BEGIN RECORDS FOR THE EXERCISE

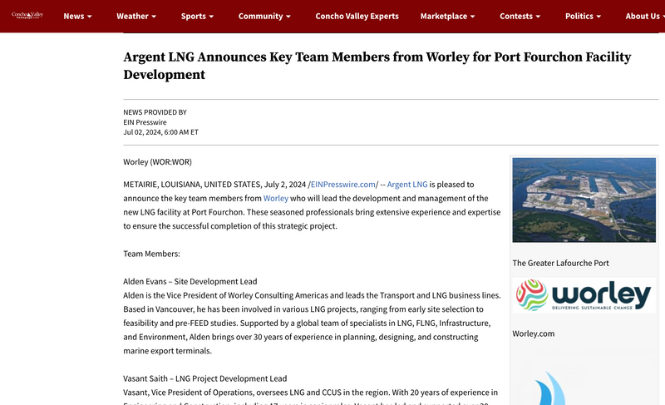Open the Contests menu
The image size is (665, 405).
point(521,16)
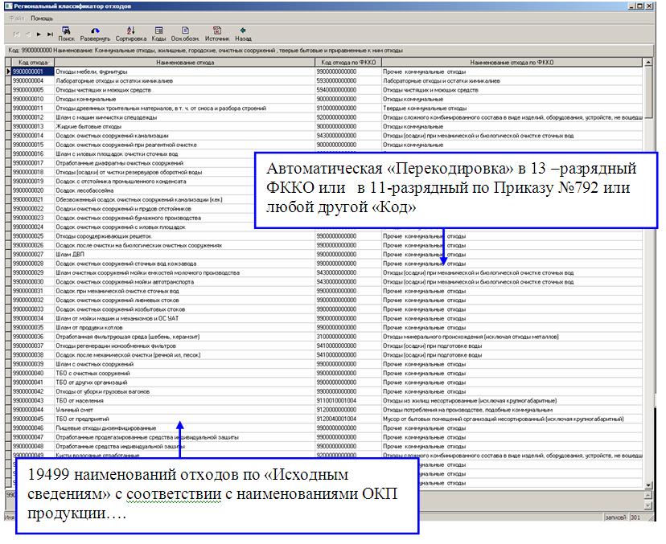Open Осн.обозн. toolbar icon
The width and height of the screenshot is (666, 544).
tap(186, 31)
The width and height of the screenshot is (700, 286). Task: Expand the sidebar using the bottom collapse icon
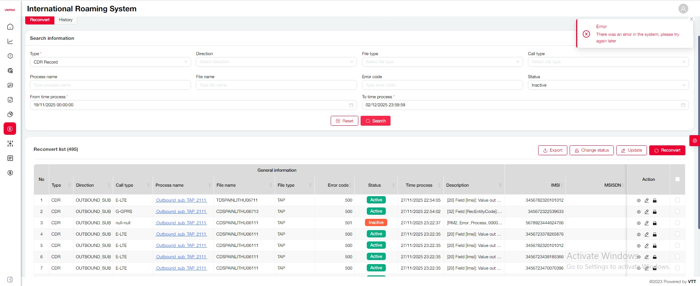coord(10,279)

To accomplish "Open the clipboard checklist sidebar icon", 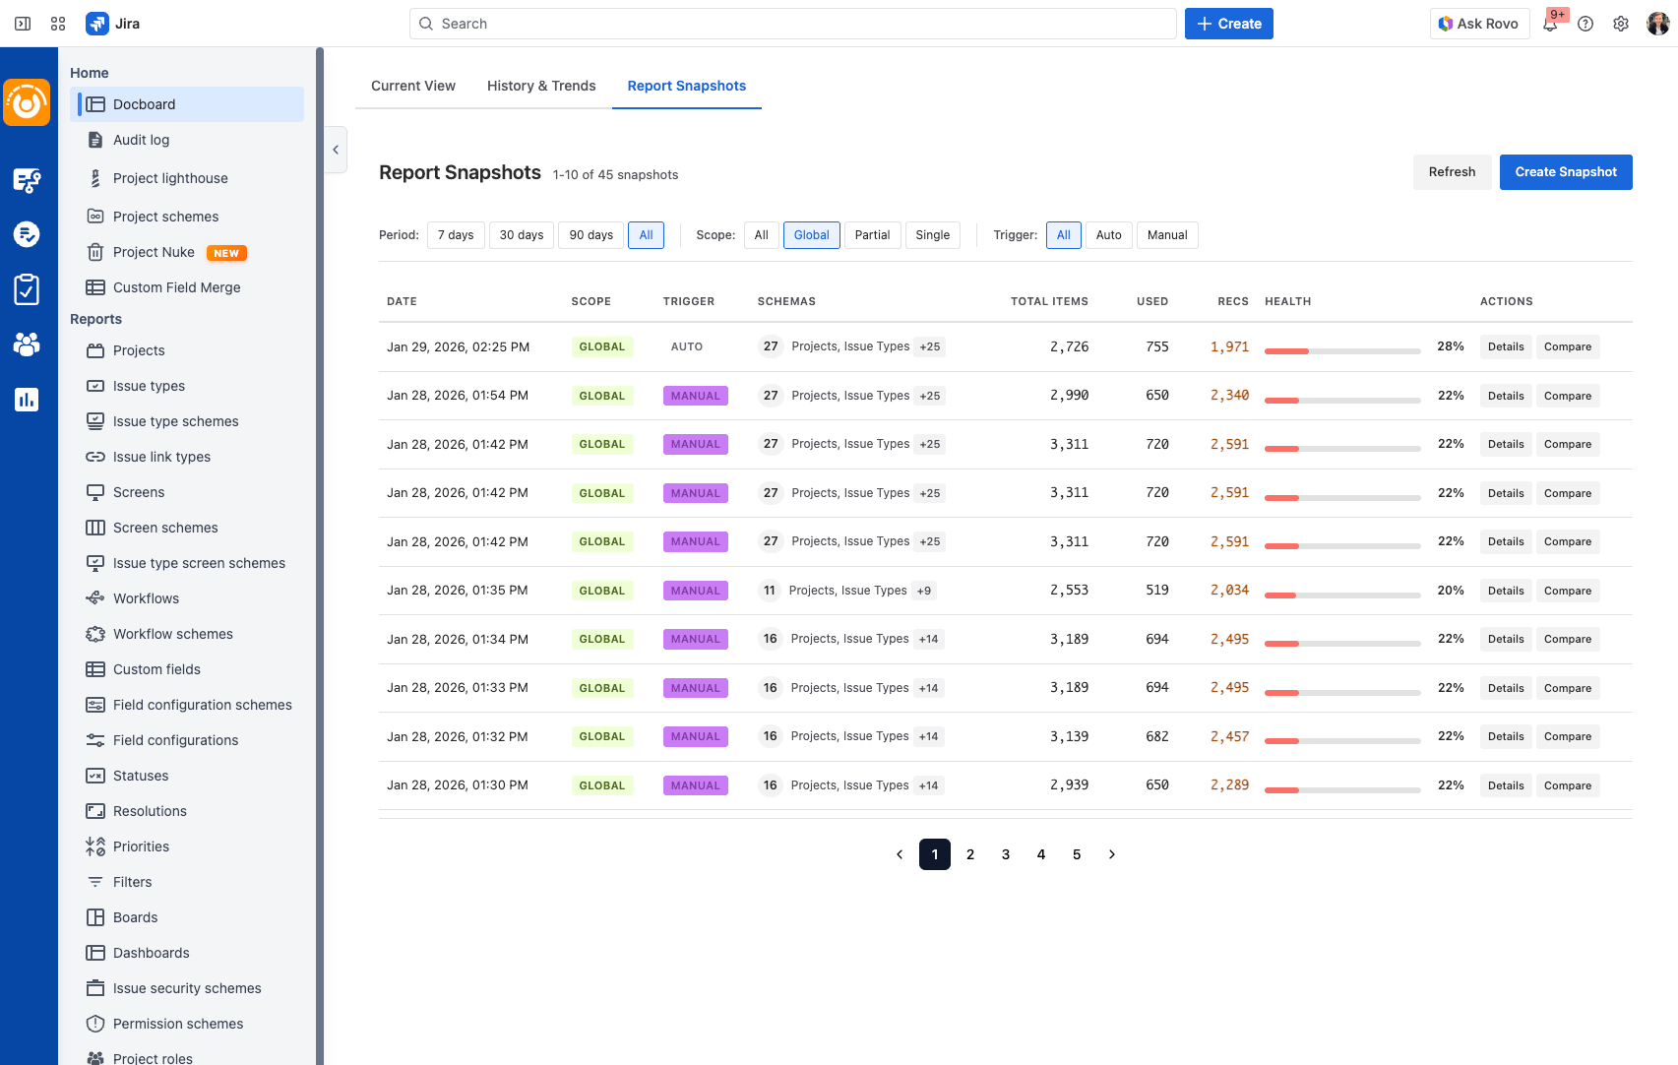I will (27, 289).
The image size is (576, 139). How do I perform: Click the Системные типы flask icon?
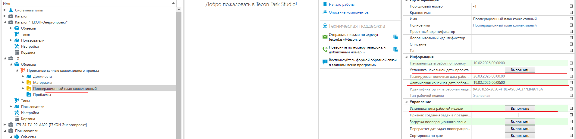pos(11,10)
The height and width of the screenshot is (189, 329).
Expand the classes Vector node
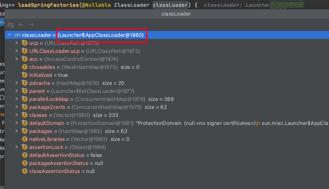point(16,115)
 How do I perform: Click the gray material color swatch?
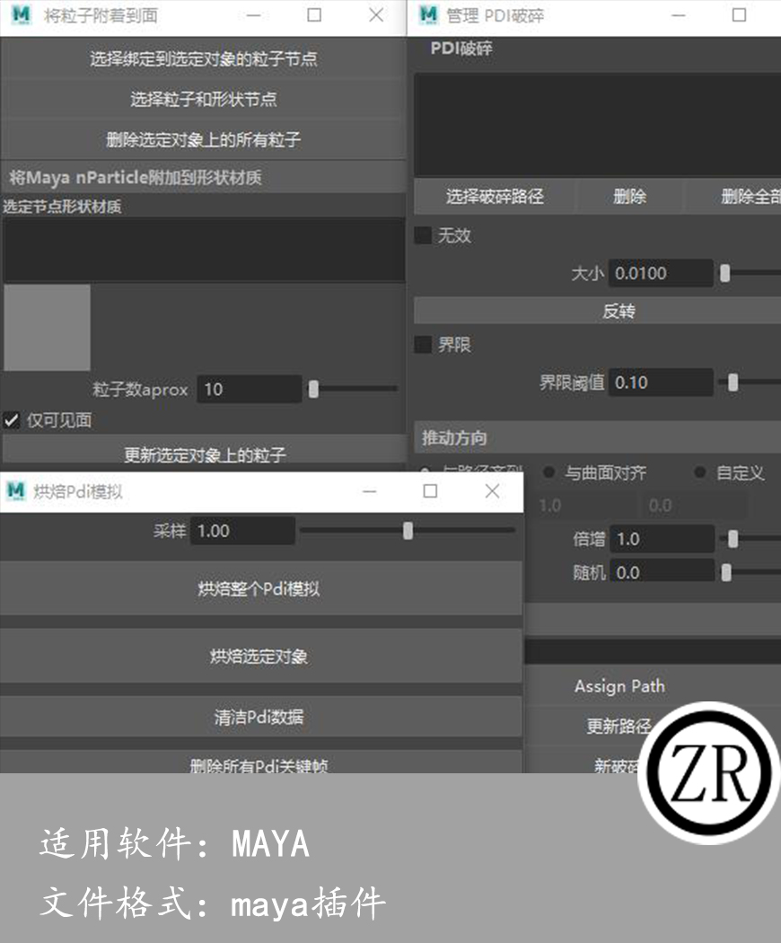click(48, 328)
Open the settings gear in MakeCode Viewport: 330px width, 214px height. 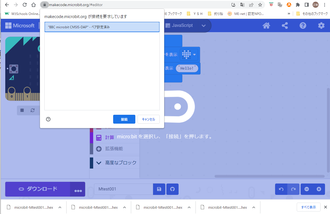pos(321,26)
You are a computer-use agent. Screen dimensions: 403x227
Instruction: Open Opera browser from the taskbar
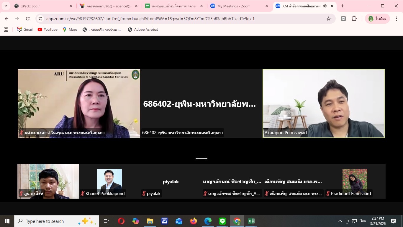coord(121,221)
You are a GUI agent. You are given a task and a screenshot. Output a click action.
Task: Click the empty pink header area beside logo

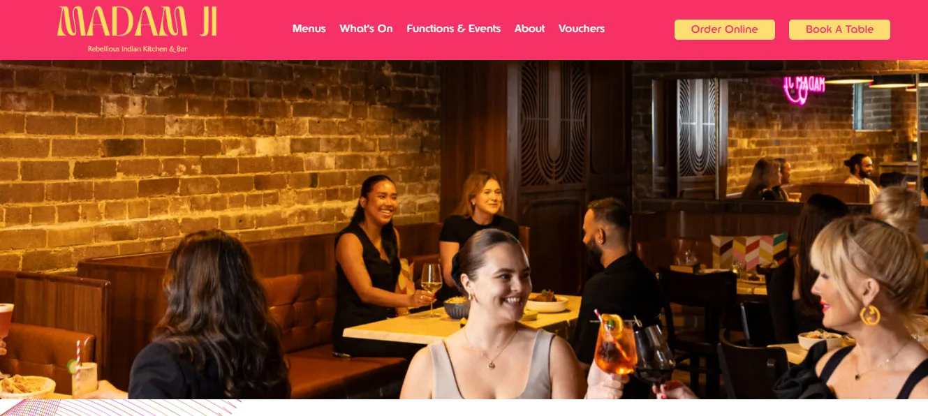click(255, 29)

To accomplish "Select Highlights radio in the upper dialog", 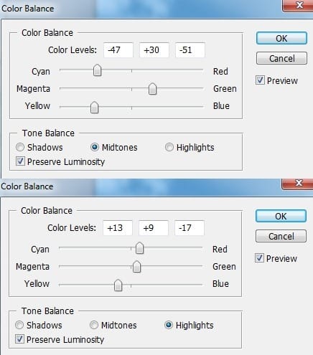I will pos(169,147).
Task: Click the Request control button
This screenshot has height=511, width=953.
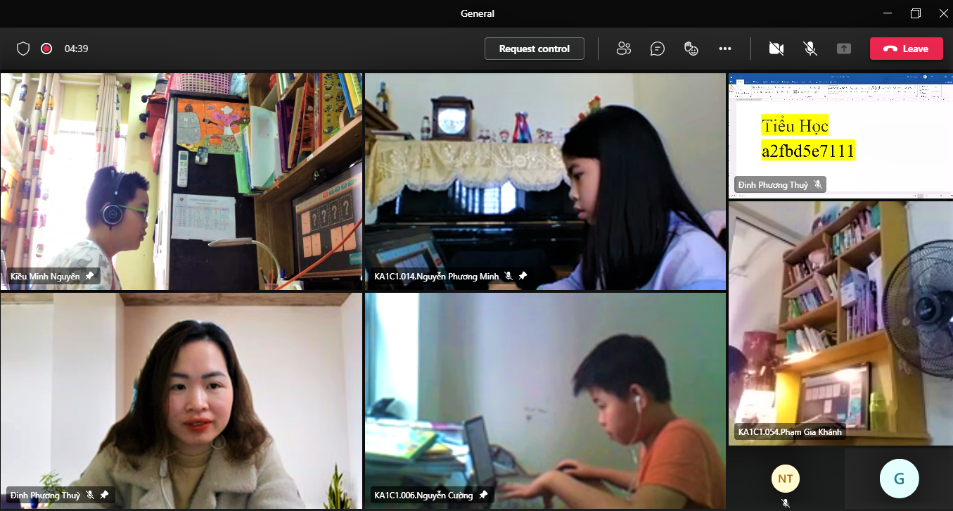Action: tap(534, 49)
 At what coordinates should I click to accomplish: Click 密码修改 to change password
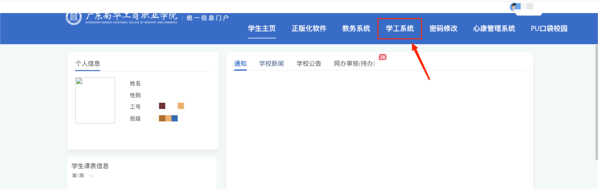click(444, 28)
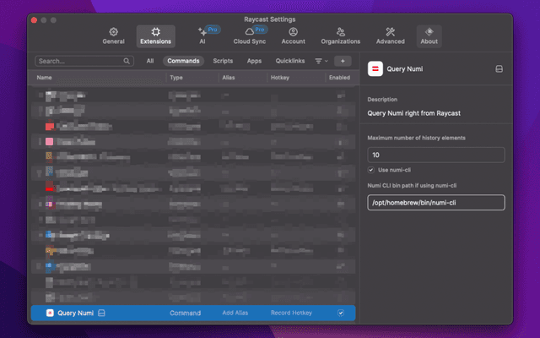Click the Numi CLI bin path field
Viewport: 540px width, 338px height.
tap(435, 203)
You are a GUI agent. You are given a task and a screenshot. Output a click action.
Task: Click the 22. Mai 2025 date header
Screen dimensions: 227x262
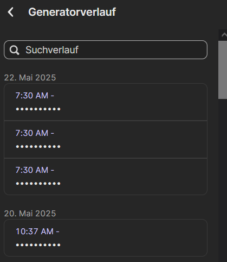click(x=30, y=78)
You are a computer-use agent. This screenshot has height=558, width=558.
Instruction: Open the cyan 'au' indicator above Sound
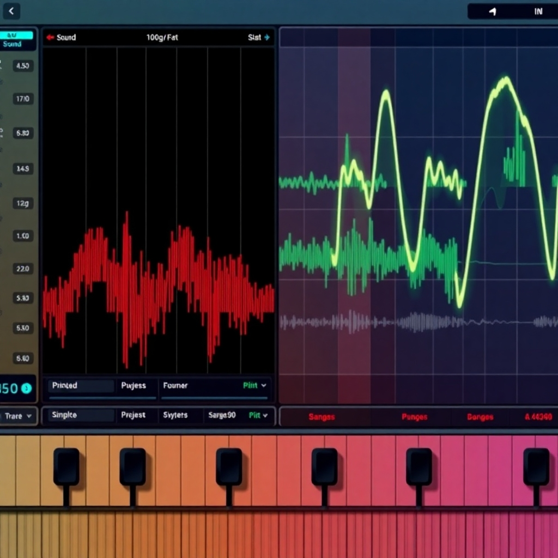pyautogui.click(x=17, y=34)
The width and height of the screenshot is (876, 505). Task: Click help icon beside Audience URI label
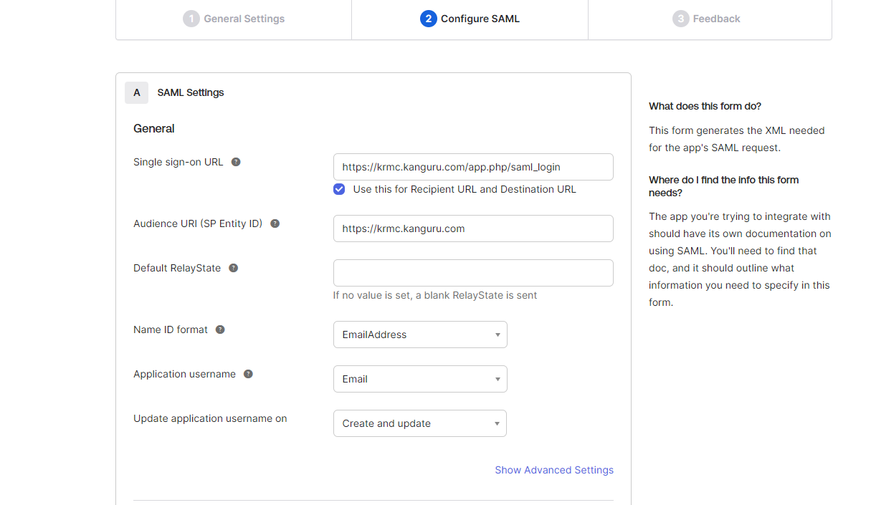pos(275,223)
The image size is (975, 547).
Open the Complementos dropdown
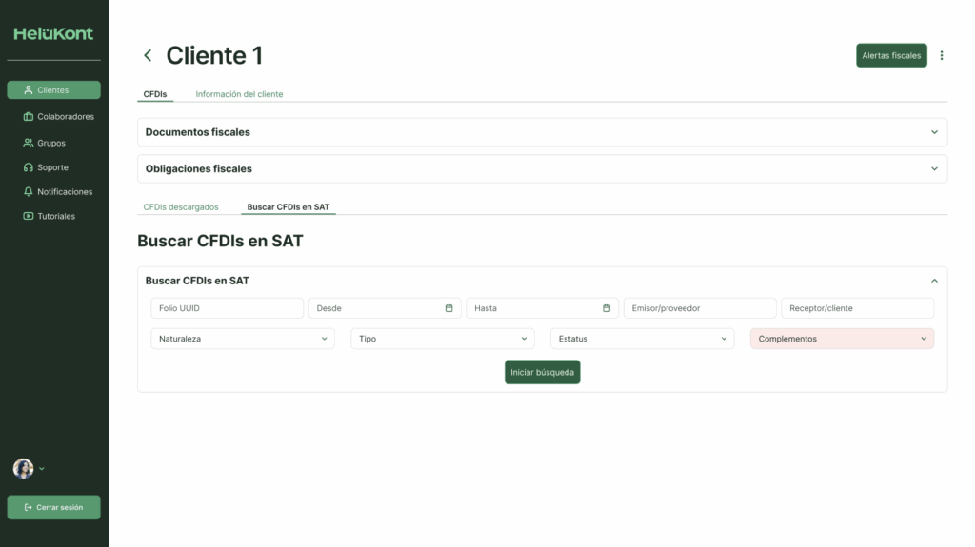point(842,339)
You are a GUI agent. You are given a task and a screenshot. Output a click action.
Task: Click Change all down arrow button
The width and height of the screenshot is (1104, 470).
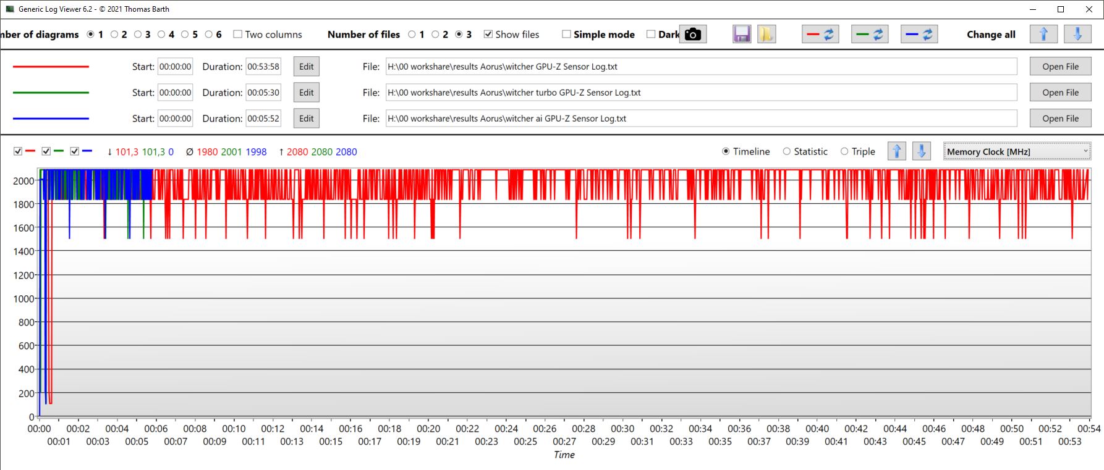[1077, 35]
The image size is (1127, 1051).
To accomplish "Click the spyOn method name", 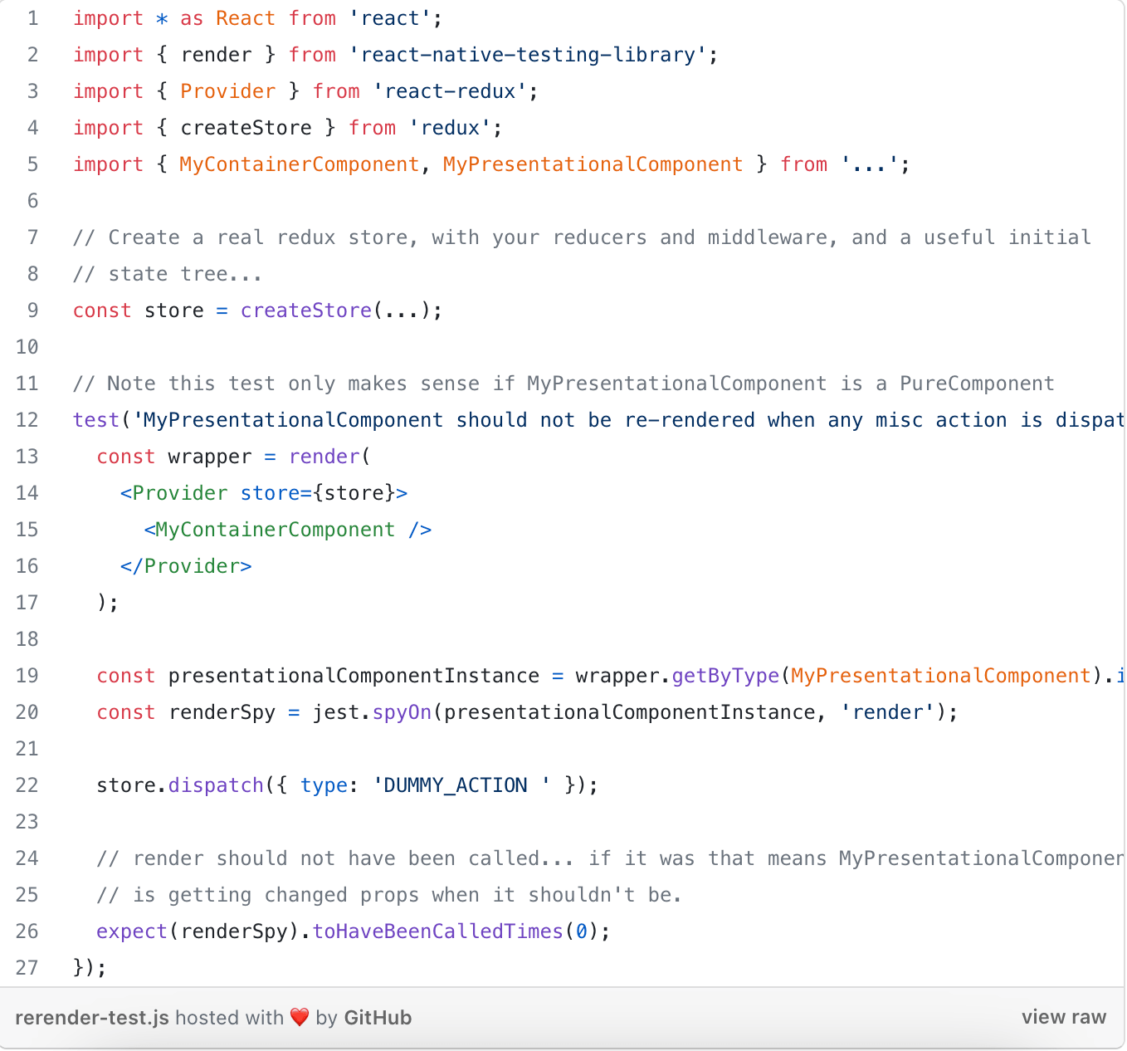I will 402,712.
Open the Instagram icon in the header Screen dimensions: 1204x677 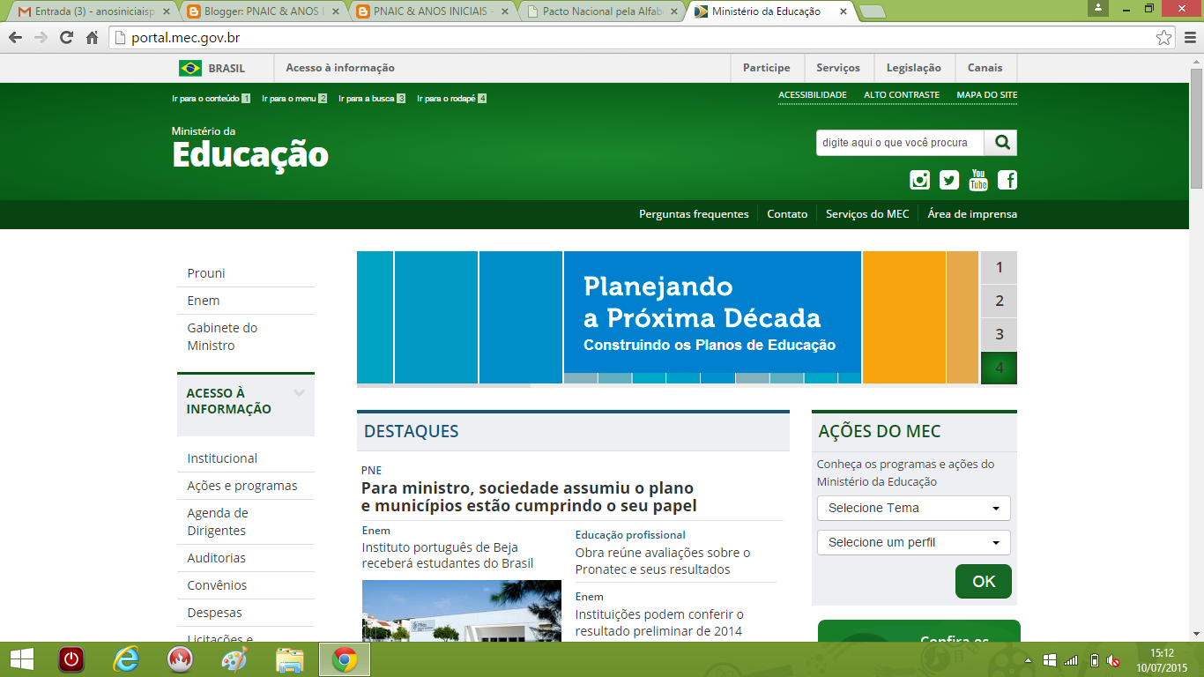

END RECORDS FOR THE EXERCISE

- ASSIGNED TASK -
If a line in the data contains the string "computer", copy it.

- RESPONSE BOX -
You are a computer-use agent. Screen dimensions: 403x227
You are a computer-use agent. This screenshot has height=558, width=558.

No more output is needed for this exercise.